> ASSIGNMENT
Write out, exactly as they stand, the line containing "This screenshot has width=868, height=469." and all subsequent lines up to and including the final line of the records.

> EXTRACTED MATERIAL
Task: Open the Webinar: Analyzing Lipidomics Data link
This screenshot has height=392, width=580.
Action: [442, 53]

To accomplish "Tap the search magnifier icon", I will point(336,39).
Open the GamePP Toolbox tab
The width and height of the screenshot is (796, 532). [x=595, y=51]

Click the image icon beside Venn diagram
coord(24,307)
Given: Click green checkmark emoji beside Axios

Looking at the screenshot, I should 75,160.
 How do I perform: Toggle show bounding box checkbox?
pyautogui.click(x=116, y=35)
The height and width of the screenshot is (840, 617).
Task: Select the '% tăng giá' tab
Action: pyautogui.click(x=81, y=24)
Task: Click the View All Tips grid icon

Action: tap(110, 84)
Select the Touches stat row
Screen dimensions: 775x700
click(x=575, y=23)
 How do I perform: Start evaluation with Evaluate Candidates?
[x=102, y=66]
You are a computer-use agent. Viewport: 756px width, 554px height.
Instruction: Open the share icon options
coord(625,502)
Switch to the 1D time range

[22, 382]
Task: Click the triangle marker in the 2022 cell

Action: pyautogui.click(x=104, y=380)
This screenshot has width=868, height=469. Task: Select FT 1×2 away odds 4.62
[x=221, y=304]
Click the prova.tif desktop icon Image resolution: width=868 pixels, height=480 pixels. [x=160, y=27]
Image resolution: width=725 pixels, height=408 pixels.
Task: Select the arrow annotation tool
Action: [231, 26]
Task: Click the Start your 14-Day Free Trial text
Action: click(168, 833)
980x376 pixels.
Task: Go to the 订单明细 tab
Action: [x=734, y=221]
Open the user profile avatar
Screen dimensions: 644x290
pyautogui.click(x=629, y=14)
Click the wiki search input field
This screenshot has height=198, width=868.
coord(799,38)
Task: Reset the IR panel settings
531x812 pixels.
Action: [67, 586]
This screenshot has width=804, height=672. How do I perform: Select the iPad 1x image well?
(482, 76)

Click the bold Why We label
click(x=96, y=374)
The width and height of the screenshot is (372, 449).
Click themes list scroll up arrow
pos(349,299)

> SOLUTION TO THE EXERCISE
This screenshot has width=868, height=469. Task: Select FT 1×2 away odds 4.62
[x=221, y=304]
Click the prova.tif desktop icon Image resolution: width=868 pixels, height=480 pixels. [x=160, y=27]
Image resolution: width=725 pixels, height=408 pixels.
Task: Select the arrow annotation tool
Action: [231, 26]
Task: Click the Start your 14-Day Free Trial text
Action: click(168, 833)
980x376 pixels.
Task: Go to the 订单明细 tab
Action: [x=734, y=221]
Open the user profile avatar
Screen dimensions: 644x290
pyautogui.click(x=629, y=14)
Click the wiki search input field
This screenshot has height=198, width=868.
coord(799,38)
Task: Reset the IR panel settings
531x812 pixels.
Action: [67, 586]
This screenshot has width=804, height=672. How do I perform: Select the iPad 1x image well?
(482, 76)

Click the bold Why We label
click(x=96, y=374)
The width and height of the screenshot is (372, 449).
Click themes list scroll up arrow
pos(349,299)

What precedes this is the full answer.